Research PaperExperience-dependent reduction of soluble β-amyloid oligomers and rescue of cognitive abilities in middle-age Ts65Dn mice, a model of Down syndrome

- Aged Ts65Dn mice have increased levels of hippocampal β-amyloid oligomers.
- Aged Ts65Dn mice display increased levels of neprilysin expression in the hippocampus.
- Exposure to environmental enrichment normalizes levels of β-amyloid in Ts65Dn mice.
- Exposure to environmental enrichment normalizes neprilysin levels in Ts65Dn mice.
- Enriched Ts65Dn mice display a rescue in spatial learning and memory abilities.

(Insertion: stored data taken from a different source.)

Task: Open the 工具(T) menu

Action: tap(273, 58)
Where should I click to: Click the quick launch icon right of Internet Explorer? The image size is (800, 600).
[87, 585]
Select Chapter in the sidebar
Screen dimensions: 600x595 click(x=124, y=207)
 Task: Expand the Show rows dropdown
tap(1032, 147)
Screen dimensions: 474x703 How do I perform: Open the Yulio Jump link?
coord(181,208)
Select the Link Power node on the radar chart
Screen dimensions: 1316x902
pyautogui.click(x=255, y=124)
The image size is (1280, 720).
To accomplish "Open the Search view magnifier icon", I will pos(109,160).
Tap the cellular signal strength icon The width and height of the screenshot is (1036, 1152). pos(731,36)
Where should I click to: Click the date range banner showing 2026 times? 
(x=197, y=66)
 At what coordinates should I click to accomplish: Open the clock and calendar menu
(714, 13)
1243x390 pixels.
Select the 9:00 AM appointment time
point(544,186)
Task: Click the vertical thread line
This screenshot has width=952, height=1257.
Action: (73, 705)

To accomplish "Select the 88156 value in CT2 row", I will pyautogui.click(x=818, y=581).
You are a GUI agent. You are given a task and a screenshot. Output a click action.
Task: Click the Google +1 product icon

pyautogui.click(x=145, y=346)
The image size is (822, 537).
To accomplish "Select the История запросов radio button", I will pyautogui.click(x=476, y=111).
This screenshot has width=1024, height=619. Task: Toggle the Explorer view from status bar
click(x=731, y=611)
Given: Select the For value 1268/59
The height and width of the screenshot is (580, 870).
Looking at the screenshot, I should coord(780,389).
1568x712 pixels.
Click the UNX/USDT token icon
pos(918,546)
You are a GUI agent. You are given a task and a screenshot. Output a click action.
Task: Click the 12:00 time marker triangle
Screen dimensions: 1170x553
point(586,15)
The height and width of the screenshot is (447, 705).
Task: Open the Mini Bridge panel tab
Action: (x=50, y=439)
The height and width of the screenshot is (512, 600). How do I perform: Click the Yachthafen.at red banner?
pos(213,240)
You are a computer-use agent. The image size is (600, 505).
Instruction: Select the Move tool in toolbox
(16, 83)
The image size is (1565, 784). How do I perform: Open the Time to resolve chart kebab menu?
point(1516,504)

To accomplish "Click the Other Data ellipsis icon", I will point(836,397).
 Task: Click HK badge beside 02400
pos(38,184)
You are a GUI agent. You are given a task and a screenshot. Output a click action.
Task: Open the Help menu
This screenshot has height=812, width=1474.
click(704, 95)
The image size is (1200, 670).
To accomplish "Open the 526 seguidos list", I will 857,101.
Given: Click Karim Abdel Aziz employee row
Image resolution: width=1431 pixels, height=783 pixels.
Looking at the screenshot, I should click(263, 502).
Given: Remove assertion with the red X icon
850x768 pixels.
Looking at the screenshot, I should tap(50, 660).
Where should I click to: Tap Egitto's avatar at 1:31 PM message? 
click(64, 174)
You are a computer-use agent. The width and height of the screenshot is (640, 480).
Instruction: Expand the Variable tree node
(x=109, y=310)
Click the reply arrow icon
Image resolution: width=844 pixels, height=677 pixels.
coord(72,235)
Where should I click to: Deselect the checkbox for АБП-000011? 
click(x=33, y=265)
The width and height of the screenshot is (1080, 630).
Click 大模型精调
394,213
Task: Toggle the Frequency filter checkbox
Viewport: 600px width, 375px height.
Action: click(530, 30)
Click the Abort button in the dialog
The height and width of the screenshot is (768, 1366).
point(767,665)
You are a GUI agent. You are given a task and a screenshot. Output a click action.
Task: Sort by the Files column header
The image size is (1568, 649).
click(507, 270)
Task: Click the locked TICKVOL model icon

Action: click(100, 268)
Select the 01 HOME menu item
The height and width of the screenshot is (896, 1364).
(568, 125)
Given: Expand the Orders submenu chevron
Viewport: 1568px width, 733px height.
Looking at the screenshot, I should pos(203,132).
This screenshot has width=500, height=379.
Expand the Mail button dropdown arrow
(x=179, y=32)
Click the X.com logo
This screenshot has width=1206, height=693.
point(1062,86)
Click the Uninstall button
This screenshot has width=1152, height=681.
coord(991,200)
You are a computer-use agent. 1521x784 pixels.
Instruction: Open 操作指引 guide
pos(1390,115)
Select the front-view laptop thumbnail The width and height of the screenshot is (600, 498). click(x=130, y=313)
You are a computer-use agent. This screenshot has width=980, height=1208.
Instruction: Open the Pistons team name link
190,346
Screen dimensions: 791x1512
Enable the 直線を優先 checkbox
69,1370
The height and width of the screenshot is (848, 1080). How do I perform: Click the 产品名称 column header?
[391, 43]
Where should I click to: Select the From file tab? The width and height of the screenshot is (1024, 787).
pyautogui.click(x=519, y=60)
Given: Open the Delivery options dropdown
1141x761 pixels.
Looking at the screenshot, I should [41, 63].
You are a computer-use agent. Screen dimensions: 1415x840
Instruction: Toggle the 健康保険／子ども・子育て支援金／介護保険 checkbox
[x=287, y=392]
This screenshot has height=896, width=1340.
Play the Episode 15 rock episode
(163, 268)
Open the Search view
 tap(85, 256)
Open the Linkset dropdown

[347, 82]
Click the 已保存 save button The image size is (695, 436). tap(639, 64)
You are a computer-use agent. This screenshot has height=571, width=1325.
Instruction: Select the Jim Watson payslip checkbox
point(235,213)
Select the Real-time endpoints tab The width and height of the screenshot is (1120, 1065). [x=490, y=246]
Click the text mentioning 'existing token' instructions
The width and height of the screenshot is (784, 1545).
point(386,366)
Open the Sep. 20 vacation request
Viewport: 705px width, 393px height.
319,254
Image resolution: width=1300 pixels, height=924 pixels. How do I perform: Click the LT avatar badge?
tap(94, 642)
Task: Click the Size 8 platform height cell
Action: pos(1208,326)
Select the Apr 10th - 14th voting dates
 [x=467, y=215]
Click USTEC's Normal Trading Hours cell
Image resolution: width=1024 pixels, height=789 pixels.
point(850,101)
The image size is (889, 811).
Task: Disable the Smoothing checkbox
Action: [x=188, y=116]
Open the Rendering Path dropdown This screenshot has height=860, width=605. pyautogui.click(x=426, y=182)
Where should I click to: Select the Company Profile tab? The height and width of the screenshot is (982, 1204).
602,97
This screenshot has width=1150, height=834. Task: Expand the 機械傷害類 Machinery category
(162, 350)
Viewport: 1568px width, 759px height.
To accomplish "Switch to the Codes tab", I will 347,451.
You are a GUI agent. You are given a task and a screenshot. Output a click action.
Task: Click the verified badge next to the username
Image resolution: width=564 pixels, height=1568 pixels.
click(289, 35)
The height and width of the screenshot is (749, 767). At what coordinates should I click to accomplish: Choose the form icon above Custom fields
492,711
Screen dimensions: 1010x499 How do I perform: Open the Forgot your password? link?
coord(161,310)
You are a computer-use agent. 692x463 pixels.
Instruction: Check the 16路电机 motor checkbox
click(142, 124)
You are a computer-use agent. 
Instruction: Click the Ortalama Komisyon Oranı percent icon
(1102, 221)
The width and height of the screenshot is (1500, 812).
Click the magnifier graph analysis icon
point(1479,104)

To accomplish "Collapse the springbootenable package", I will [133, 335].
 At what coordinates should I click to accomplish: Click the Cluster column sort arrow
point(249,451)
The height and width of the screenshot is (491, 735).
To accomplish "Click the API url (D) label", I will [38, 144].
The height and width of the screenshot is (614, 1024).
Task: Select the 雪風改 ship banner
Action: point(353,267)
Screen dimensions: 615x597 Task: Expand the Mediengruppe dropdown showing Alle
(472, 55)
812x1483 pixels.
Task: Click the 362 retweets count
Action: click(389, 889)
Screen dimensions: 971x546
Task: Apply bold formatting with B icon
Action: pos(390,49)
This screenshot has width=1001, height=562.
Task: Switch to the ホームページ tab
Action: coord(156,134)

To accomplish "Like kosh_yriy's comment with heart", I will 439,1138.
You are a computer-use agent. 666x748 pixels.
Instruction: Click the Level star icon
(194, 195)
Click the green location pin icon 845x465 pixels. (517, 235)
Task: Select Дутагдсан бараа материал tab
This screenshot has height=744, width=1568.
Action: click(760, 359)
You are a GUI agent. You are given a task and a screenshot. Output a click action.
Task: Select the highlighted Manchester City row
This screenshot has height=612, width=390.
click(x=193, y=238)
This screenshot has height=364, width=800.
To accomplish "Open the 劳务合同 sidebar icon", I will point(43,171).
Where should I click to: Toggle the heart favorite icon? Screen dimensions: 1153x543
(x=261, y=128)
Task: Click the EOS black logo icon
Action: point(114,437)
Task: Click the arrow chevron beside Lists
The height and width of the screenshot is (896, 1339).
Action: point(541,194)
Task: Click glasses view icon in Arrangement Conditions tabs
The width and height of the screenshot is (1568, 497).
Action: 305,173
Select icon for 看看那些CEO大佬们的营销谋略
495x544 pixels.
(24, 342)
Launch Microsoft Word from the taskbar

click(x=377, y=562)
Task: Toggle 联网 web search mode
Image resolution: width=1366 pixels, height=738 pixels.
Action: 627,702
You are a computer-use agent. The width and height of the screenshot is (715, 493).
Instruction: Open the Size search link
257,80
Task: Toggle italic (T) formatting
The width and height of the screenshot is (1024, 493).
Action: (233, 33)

Down syndrome (DS) is the most diffused genetic cause of intellectual disability and, after the age of forty, is invariantly associated with Alzheimer's disease (AD). In the last years, the prolongation of life expectancy in people with DS renders the need for intervention paradigms aimed at improving mental disability and counteracting AD pathology particularly urgent. At present, however, there are no effective therapeutic strategies for DS and concomitant AD in mid-life people. The most intensively studied mouse model of DS is the Ts65Dn line, which summarizes the main hallmarks of the DS phenotype, included severe learning and memory deficits and age-dependent AD-like pathology. Here we report for the first time that middle-age Ts65Dn mice display a marked increase in soluble Aβ oligomer levels in their hippocampus. Moreover, we found that long-term exposure to environmental enrichment (EE), a widely used paradigm that increases sensory-motor stimulation, reduces Aβ oligomers and rescues spatial memory abilities in trisomic mice. Our findings underscore the potential of EE procedures as a non-invasive paradigm for counteracting brain aging processes in DS subjects.